Setting priority queue values to optimize the probability of finding a 'gift'

Question

I have a priority queue of "door numbers". I get the next door number from the priority queue (i.e. the door with the lowest corresponding priority value), and then open the door. Behind the door, there may be a gift or not. Based on the presence / absence of a gift, I update the priority for this door number, and put it back into the priority queue. I then repeat, getting the next door number to open, and so on.

Assuming every door has a different gift-replenishment rate (i.e. some may get a new gift daily, others never at all), how should I update the priority values in order to maximize the number of gifts I find? That is, I want to maximize the ratio of doors I open with gifts to doors I open without gifts.
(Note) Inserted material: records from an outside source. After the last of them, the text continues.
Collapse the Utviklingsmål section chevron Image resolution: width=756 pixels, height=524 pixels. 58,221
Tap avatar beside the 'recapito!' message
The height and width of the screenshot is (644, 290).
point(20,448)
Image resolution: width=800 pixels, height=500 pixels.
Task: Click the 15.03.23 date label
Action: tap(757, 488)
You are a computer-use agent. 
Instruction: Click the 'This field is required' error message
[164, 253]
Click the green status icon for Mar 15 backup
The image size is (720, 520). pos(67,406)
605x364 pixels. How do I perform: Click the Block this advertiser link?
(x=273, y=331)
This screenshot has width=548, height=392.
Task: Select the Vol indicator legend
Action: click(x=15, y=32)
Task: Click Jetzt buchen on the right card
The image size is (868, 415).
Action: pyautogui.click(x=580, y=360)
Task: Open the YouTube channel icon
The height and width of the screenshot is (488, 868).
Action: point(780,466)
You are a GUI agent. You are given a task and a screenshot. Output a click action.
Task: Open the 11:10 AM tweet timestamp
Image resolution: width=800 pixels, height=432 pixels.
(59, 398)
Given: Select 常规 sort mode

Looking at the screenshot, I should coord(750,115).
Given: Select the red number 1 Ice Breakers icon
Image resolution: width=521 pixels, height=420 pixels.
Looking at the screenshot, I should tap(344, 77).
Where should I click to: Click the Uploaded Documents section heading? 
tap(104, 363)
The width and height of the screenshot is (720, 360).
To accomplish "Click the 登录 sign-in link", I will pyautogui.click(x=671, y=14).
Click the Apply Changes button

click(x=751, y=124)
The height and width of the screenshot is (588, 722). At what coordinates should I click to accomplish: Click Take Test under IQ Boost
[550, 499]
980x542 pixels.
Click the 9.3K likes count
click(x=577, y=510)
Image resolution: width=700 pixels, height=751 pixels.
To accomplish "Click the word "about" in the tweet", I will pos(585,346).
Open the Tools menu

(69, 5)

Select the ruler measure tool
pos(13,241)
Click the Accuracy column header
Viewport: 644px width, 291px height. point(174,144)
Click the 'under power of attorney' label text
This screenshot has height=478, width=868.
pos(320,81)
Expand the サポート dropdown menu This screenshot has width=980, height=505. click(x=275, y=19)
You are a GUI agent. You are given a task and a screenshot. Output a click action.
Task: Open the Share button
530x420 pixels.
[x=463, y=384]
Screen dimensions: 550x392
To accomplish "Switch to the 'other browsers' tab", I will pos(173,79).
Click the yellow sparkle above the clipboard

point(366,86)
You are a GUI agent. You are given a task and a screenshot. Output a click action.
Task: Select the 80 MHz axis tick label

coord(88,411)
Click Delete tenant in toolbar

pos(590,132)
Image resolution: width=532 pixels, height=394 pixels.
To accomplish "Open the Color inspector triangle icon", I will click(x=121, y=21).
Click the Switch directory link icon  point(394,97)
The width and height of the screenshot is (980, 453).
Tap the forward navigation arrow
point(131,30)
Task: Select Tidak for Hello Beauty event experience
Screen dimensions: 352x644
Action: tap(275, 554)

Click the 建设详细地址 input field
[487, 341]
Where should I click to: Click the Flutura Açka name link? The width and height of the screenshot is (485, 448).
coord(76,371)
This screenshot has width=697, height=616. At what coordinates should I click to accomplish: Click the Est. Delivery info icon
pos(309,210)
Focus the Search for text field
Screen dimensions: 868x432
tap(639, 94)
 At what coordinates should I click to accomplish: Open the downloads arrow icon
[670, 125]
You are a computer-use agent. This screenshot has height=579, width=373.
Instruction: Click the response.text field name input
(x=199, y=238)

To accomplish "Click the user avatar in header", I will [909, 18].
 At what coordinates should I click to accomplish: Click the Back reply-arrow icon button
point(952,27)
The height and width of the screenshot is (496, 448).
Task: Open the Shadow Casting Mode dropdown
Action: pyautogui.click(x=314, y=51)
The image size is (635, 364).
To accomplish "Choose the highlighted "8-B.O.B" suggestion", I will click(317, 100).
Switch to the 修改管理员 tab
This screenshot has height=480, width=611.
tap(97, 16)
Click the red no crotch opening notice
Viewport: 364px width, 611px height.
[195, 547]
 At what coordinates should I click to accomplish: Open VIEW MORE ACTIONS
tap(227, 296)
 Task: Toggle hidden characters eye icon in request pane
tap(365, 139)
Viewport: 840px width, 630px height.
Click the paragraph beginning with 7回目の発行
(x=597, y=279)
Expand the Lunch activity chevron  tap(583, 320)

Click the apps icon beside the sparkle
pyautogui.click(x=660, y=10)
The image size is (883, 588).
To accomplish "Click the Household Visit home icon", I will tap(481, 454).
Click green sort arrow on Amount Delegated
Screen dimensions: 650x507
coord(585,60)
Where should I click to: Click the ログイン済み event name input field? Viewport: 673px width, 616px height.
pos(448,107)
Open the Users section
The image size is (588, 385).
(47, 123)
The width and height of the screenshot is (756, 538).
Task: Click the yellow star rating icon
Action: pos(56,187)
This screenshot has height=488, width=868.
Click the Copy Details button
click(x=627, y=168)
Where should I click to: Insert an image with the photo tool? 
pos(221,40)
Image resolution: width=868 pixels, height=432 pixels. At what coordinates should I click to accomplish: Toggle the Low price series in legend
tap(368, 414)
I should note that replenishment rates are not guaranteed to be fixed over time / there is random variation. But I'm okay with simplifying assumptions here.

This almost seems like a Monte-Carlo problem to me, except that the more often I explore a node (door), the lower its expected value. (And of course there's no tree to build; we only need to figure out the value of depth-1 nodes.)

The most trivial way is to keep track of last priority (LP) and current priority (CP), with delta = CP - LP. If we find a gift, set the next priority NP = CP + delta - 1; otherwise set NP = CP + delta + 1. This works I guess, but seems rather slow in its optimization.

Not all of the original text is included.